TOPCon ou HJT en 2026 : quelle technologie N-Type choisir pour un projet photovoltaïque en France ?

Le marché photovoltaïque français poursuit sa croissance. À la fin de 2025, la puissance solaire raccordée en France atteignait 31,3 GW, dont 6,1 GW ajoutés au cours de l’année [1]. Parallèlement, la fabrication des modules s’oriente rapidement vers les technologies N-Type. Selon Fraunhofer ISE, les wafers N-Type représentaient environ 86 % de la production en 2025 et le TOPCon était devenu la technologie dominante [2].

Pour les installateurs, les EPC, les développeurs et les particuliers, la question est désormais très concrète : faut-il choisir le TOPCon, largement disponible et compétitif, ou l’HJT, qui présente un potentiel intéressant à haute température et en configuration bifaciale ?
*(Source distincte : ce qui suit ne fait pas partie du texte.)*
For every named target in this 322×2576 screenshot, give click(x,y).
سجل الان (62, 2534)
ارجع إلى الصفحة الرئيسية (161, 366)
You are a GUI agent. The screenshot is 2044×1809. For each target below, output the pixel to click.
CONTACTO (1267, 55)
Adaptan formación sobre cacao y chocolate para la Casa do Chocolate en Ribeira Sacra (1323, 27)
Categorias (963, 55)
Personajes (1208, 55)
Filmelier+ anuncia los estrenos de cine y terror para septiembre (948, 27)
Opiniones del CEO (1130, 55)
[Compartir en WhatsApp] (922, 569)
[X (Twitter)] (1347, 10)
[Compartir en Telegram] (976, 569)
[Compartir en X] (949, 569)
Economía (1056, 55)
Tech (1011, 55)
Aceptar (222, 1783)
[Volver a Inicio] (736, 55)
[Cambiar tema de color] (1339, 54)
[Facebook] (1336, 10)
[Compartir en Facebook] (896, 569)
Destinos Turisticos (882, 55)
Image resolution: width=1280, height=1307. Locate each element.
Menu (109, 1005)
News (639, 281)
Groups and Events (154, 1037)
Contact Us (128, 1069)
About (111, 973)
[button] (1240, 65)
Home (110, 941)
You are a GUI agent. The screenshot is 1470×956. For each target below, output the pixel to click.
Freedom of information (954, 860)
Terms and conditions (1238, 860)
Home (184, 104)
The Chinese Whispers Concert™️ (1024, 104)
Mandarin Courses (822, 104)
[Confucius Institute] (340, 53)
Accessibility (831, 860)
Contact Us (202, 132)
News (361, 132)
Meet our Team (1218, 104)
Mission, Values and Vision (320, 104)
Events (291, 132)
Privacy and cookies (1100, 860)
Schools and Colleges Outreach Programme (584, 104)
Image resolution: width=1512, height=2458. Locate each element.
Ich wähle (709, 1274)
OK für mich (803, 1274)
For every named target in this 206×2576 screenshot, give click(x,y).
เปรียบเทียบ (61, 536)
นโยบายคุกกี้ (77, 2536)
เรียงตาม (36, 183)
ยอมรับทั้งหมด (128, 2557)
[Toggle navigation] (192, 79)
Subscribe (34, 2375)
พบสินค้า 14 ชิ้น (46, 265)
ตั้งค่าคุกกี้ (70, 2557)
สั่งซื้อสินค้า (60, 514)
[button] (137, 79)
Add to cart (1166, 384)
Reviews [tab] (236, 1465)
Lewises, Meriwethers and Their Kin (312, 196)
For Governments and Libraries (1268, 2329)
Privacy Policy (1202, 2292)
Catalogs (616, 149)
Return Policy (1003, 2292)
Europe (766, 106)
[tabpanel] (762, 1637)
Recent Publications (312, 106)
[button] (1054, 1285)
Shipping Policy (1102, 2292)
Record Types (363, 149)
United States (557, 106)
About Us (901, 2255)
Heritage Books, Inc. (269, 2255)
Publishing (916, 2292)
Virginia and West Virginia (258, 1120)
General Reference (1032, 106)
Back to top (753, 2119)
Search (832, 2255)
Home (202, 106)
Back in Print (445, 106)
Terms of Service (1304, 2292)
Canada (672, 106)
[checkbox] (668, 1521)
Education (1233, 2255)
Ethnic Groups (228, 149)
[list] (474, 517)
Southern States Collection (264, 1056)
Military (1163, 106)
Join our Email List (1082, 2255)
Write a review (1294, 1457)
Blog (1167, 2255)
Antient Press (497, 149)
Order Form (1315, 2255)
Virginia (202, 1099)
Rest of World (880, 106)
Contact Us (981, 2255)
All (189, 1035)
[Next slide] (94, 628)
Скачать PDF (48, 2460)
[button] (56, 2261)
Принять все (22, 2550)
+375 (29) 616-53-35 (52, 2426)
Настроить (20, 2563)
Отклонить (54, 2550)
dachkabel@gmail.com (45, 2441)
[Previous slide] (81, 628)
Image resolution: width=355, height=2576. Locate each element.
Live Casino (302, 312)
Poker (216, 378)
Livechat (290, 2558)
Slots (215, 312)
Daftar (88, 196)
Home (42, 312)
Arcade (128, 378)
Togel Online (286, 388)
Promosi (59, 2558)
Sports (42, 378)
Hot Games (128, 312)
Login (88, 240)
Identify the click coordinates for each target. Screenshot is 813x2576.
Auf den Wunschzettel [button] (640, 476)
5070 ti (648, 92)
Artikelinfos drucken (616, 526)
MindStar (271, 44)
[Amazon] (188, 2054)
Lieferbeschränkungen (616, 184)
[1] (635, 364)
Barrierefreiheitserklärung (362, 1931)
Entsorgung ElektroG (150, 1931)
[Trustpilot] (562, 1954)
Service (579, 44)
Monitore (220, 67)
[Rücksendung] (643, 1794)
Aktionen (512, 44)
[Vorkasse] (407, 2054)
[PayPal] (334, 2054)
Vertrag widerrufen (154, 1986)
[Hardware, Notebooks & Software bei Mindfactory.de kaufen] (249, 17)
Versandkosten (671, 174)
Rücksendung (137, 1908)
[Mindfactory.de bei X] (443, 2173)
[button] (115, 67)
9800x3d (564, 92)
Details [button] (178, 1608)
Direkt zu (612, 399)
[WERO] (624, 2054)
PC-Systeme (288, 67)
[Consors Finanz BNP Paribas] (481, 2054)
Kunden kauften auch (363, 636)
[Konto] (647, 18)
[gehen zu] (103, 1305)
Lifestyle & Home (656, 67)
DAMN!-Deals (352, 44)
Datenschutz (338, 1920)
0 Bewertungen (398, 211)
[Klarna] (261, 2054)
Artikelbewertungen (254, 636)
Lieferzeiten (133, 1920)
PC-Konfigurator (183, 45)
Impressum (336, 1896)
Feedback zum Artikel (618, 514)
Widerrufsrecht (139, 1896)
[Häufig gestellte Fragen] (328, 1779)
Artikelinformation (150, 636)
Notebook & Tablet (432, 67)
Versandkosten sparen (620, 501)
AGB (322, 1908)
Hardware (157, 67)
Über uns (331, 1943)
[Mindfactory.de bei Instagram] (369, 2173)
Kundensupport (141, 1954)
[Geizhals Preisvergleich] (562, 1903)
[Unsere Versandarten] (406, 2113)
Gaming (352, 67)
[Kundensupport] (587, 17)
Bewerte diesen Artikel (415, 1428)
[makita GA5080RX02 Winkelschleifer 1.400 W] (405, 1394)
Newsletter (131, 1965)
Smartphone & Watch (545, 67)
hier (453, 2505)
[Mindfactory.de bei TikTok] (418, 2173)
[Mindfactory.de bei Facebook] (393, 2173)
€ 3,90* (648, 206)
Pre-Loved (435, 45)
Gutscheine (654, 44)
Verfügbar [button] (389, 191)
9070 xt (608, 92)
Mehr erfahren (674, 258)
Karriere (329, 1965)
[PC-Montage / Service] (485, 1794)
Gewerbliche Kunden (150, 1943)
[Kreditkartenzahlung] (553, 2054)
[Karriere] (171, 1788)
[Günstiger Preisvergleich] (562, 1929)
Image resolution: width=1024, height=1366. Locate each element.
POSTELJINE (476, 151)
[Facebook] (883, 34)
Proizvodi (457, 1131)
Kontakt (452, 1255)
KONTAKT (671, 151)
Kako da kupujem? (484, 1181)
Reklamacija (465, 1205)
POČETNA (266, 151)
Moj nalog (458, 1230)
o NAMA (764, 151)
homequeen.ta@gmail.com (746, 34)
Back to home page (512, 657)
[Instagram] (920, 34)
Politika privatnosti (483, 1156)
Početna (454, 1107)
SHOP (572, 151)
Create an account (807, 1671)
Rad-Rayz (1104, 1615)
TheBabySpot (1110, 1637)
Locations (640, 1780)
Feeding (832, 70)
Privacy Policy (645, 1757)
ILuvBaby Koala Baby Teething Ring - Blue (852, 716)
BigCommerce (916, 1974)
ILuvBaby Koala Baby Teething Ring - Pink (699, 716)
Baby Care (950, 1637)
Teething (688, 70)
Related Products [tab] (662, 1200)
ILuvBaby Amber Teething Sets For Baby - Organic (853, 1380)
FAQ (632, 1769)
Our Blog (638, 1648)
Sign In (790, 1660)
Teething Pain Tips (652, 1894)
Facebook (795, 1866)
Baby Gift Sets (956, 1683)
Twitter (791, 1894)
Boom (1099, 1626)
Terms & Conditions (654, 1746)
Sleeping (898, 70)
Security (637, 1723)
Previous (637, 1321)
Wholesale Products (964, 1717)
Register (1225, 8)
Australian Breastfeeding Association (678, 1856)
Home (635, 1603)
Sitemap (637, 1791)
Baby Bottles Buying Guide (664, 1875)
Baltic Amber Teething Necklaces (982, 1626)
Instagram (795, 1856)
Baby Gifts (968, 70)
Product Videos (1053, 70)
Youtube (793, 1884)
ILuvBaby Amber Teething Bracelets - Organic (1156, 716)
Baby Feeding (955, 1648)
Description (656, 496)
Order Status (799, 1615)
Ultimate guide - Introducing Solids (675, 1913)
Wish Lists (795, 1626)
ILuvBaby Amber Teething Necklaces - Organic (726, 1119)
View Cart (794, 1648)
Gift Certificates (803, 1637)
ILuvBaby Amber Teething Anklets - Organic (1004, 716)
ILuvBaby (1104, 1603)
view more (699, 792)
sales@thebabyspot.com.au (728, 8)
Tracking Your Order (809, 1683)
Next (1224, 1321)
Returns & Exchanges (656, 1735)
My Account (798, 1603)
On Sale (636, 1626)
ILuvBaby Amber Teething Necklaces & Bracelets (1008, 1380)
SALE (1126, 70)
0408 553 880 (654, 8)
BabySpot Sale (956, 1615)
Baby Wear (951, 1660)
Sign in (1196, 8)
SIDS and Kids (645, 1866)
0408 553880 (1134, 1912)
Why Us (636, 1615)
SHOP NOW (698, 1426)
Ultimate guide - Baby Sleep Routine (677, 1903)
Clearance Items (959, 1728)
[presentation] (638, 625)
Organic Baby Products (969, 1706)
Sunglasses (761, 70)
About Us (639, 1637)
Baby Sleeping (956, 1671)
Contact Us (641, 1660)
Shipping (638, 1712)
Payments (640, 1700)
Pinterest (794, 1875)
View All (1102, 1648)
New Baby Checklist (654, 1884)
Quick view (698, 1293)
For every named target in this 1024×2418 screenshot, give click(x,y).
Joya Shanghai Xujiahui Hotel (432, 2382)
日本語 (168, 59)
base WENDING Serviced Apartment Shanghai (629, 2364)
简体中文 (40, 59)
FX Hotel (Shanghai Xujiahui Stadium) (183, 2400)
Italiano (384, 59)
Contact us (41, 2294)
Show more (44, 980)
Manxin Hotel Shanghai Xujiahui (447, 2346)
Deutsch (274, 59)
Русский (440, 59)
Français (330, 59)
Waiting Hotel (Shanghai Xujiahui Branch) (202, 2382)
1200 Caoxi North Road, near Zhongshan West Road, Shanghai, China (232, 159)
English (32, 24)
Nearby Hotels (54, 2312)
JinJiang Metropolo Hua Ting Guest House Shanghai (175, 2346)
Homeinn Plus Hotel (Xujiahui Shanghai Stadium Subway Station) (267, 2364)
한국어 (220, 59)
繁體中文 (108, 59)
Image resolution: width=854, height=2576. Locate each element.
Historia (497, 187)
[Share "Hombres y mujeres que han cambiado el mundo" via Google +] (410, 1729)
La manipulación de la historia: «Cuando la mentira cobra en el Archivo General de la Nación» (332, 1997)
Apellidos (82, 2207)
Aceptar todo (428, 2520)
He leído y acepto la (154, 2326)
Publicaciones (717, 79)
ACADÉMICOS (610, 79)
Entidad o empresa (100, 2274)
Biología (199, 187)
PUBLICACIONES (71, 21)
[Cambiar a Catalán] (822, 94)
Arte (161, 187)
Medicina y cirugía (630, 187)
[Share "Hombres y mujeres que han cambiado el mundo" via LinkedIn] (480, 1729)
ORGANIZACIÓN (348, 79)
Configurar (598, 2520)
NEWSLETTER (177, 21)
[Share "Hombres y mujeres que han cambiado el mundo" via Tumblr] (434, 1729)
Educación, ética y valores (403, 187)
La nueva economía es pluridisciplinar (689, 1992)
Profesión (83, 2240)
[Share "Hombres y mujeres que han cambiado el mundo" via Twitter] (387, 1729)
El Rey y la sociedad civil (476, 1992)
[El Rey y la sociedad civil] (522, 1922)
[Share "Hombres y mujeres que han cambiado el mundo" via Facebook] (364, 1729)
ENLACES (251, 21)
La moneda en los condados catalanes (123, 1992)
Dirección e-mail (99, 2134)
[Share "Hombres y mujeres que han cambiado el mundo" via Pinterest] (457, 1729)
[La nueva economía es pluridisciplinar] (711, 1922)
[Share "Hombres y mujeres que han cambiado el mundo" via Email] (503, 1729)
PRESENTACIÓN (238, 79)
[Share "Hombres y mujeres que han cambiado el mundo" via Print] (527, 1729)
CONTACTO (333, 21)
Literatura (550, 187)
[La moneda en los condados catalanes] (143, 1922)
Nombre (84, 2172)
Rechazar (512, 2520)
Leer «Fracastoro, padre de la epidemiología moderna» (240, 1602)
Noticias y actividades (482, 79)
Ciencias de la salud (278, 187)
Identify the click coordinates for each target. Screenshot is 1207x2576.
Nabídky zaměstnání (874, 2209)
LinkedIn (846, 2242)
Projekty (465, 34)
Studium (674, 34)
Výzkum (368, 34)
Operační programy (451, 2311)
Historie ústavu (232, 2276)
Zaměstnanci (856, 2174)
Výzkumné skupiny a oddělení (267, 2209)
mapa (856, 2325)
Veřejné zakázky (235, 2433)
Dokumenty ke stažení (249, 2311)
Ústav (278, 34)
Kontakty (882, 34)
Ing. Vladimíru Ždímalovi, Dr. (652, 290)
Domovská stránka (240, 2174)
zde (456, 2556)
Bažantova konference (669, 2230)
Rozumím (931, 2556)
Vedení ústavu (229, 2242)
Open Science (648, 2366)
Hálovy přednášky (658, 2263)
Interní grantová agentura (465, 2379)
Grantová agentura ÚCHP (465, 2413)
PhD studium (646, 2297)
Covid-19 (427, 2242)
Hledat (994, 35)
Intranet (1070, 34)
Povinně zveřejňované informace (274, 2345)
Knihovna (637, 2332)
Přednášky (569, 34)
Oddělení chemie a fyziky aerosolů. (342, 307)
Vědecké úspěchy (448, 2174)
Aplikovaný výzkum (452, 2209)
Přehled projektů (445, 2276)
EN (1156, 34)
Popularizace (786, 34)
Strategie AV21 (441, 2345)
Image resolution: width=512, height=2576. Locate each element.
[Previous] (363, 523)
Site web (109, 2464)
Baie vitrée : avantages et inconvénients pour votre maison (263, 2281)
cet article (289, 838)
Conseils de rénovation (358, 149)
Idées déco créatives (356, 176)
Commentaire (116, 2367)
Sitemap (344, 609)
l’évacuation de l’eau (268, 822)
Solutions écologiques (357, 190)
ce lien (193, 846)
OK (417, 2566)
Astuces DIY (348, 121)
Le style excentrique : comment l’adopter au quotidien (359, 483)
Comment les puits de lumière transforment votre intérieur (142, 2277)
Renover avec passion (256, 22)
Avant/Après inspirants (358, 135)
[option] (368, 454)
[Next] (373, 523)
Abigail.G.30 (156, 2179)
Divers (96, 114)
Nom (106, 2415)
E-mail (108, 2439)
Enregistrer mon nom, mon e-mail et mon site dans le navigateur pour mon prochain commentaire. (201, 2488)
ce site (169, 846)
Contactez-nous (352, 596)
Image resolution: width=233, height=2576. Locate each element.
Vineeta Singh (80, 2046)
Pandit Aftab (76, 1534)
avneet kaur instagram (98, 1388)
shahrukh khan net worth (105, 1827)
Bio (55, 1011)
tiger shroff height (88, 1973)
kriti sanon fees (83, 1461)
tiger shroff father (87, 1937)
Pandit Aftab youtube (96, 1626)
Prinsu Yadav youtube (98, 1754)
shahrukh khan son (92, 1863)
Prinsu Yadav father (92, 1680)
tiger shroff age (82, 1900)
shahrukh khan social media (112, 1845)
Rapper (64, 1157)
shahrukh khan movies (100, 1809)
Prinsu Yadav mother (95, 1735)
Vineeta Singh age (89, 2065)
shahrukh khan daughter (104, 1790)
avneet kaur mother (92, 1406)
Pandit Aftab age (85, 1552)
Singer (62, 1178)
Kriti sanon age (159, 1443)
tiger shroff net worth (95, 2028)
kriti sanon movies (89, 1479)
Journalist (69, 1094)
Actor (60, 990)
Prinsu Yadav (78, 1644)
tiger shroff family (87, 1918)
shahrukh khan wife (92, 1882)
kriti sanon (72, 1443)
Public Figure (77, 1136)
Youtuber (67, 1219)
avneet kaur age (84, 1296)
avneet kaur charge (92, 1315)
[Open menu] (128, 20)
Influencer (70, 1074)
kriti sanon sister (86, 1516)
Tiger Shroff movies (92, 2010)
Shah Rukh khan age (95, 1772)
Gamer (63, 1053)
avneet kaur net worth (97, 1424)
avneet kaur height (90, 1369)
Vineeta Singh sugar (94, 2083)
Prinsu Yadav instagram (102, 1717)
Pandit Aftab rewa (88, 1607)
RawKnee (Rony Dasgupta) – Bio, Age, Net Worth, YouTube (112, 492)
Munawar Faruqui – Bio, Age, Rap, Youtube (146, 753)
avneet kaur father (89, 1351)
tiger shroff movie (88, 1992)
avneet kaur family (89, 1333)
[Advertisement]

Le rendement de la cellule ne suffit pas pour répondre. La localisation du projet, la surface disponible, la température réelle des modules, l’irradiation arrière, le prix, les garanties, les documents carbone et le taux d’autoconsommation influencent tous la production et la rentabilité.

1. Les principales différences entre TOPCon et HJT

Le TOPCon et l’HJT utilisent généralement des wafers de silicium de type N, moins sensibles à la dégradation classique liée aux complexes bore-oxygène. Leur architecture et leurs procédés de fabrication restent cependant différents.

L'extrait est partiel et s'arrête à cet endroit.